The solution for South Carolina’s low SAT test scores and its high dropout rates has been much debated. Now a well-meaning group of citizens are suggesting that our state constitution might be holding us back. That constitution mandates a “minimally adequate” education for all students.

There are those who believe that if we change our constitutional mandate for education, our education problems will be solved. Accordingly, an effort is underway to amend our constitution to replace its current mandate for “minimally adequate” to “high quality education, allowing each student to reach his highest potential.”

Who among us could oppose such a noble intent? Certainly, all of us want every student to reach his or her highest potential. And South Carolina for many years has backed up its commitment to its youth with educational spending that places us among the most generous states, particularly as a percentage of per capita income.

Our education leaders often remind us that South Carolina’s education standards are among the highest in the nation. Thus, one might wonder why the wording of a centuries old constitution should matter. If our constitution has not prevented us from establishing some of the highest standards in the nation, it certainly would not prevent us from meeting those same standards.

Those behind this effort to change our state constitution know that if they can change the wording of the constitution, they can circumvent our State Legislature and file suit, as they have done in 45 other states, to get our State Court System to mandate large increases in education spending. In effect, this approach would mandate large increases in taxes as well.

The educational establishment is right in setting high standards for student performance. But reasonable people would be justified in asking whether that establishment has made “minimally adequate” use of the generous resources already provided by the taxpayers of our state. When we require that our education system focus our education tax dollars on teachers in the classrooms, instead of on large administrative bureaucracies, we then will truly begin to offer a high quality education where each student will be allowed to reach his or her highest potential.


6 comments:

Anonymous said...

Yes, you said it like it is.

Anonymous said...

Keep hiring administrators and spend more money on their salaries and before long our schools will become perfect. And in our underperforming schools, just spend more money and those kids will turn into Rhodes Scholars, even if the student's parents are drunken bums and their teachers can hardly speak English. Thank goodness the media has figured it all out for us.

Anonymous said...

Surely you know why what the Constitution says matters. Or at least, I would hope that you do.

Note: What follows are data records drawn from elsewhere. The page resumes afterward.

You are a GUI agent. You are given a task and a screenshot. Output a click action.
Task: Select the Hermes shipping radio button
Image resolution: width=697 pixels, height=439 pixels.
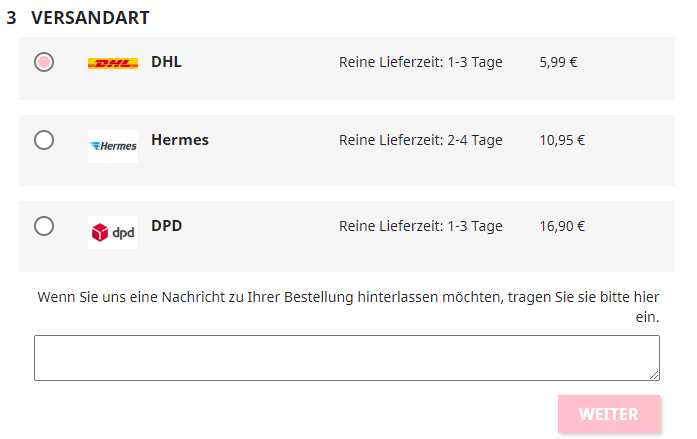pyautogui.click(x=44, y=140)
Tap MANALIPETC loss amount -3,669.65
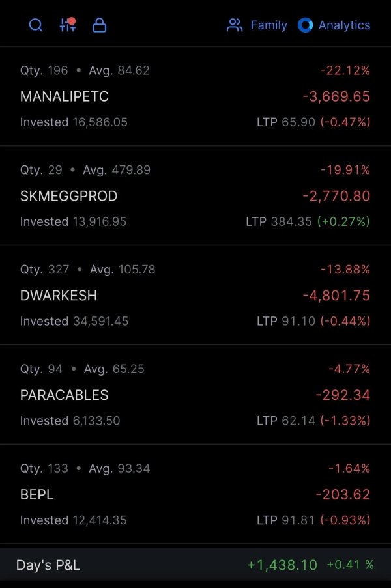Screen dimensions: 391x588 pos(337,96)
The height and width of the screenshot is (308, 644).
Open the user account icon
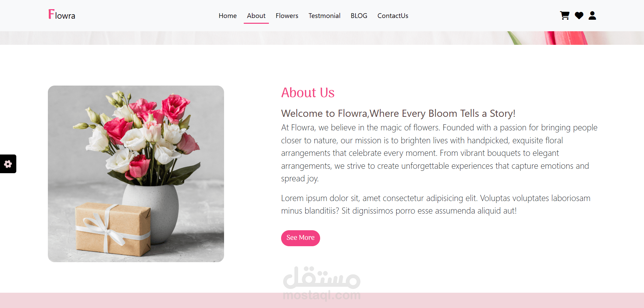(x=592, y=16)
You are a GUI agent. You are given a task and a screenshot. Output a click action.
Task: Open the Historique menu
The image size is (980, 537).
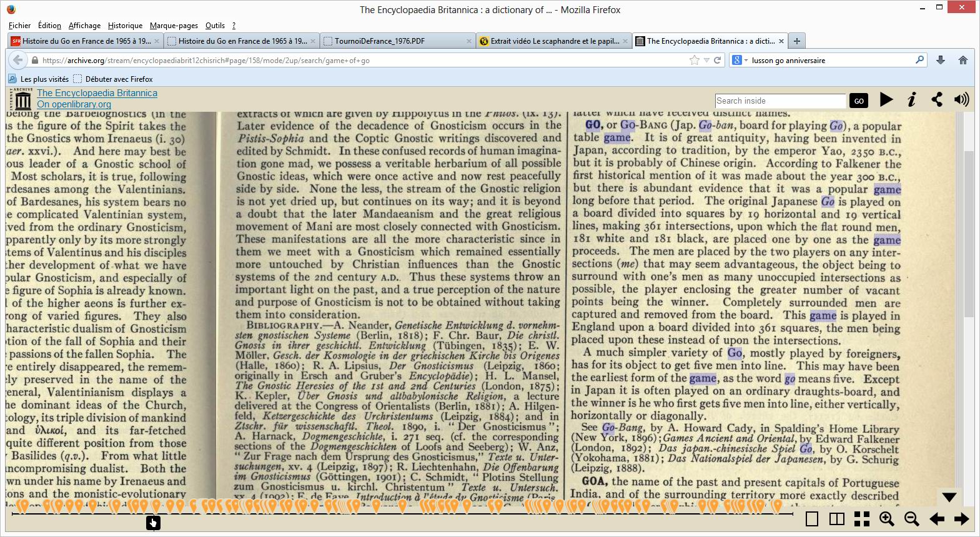[x=125, y=26]
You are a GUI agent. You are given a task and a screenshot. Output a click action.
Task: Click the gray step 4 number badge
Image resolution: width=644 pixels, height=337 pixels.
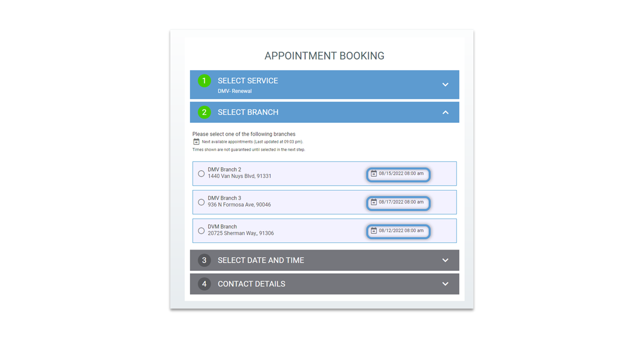(204, 284)
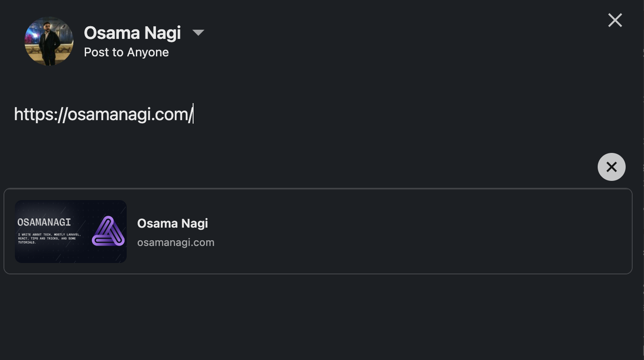Viewport: 644px width, 360px height.
Task: Open the link preview thumbnail image
Action: (71, 232)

As anyone who had read the order in the "Corridor of Shame" case knows, the problem is that courts interpret "minimally adequate" as something less than what most of us would want for our children and less than what some of think is required in a land so bountiful as America. If the words are changed to "high quality," the courts will have an easier time of interpreting that language in a way that would help raise that baseline.

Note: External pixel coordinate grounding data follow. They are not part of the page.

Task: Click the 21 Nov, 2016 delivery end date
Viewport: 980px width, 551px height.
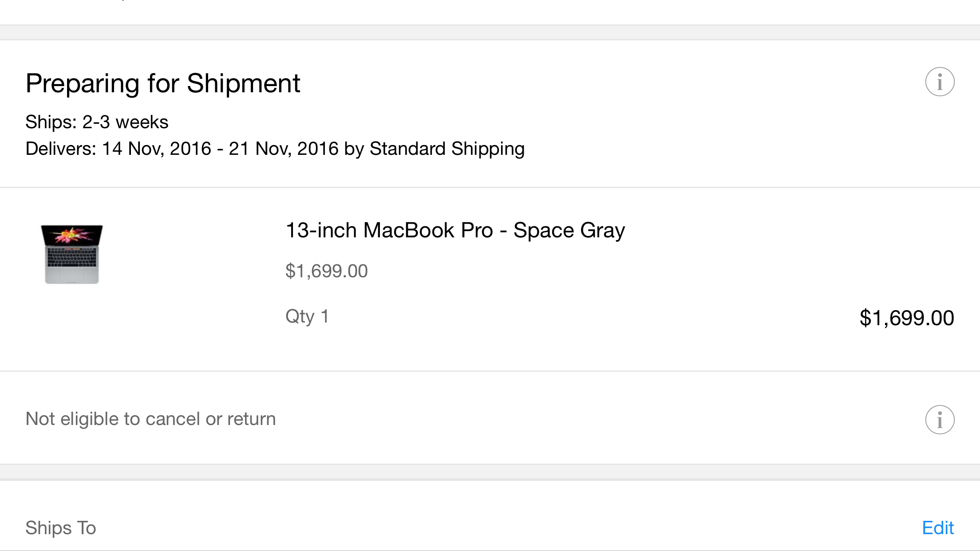Action: (x=284, y=149)
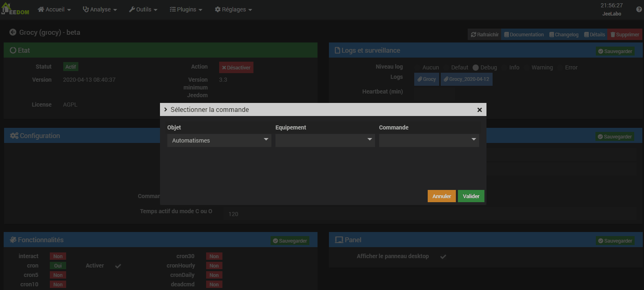644x290 pixels.
Task: Toggle Afficher le panneau desktop checkbox
Action: coord(443,257)
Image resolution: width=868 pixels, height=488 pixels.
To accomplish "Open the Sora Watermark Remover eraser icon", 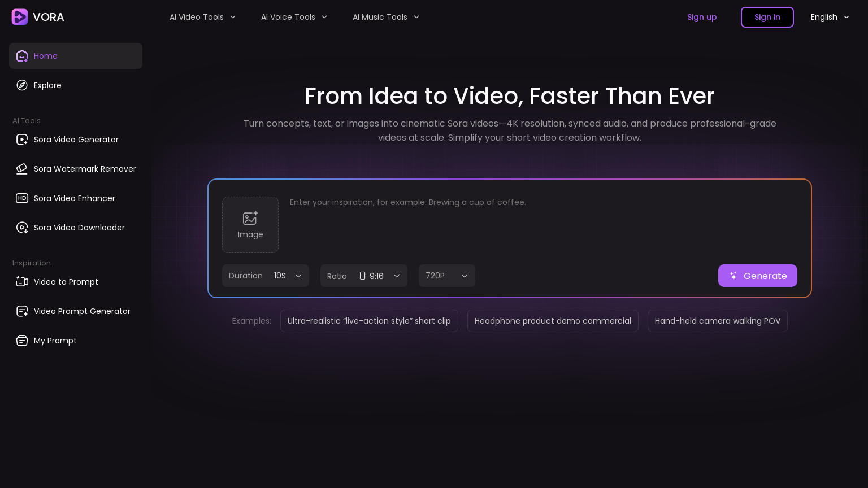I will click(22, 169).
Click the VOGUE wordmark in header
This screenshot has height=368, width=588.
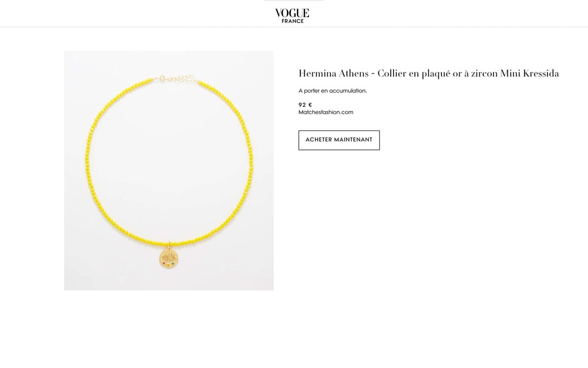coord(292,13)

Your question--which I assume was rhetorical--about why we can't meet standards if we've set them, also has a very basic answer. Setting standards is the work of a few bureaucrats in Columbia who, although well intentioned, may well have never set foot in a rural school, and almost certainly didn't come from one. Meeting standards involves parents, teachers, students, and communities. And it takes money - books cost money, having facilities in which students are freezing or sniffling because of mold costs money. The best technology costs money. And with the State Legislature spending its time stamping out tourism publicity and coming up with unconstitutional license plates instead of finding ways to fund the educational needs for every child, well - the standards from the bureaucrats won't be met by the people on the ground.

You can try to make this about fiscal responsibility if you want, but interestingly enough, the people who are fighting against the constitutional amendment and refusing to provide more funding aren't doing a thing to ratchet down the so-called administrative bureaucracies. This leads me to believe it's about something else.

earlcapps said...

Richard - I think that's a great idea. In fact, we need to enact constitutional amendments to solve all my personal problems.

This would include "allowing my checking account and 401K fund to reach its highest potential” and one that protects my right to "high quality alcoholic beverages".

After all, if they say a blank check constitutional amendment is all it takes to solve the world's problems, I may as well get my piece of the action.

Anonymous said...

Mr. Eckstrom,
I would be grateful for your comment on my post regarding South Carolina educators: http://garnetspy.com/

Thanks!

Anonymous said...

General Eckstrom, as a conservative South Carolinian the only blogs I regularly read are:

SC Hotline
Blogland of Earl Capps
Watchdog fot the Taxpayers

SC Hotline is very informative and they have news in much higher quality than we get on the local TV stations or newspapers. And I want to thank you (and Mr. Capps)for keeping on telling it like it is, as Moyne said in his post above, even when the prevailing winds of the dominant media culture are blowing in the opposite direction.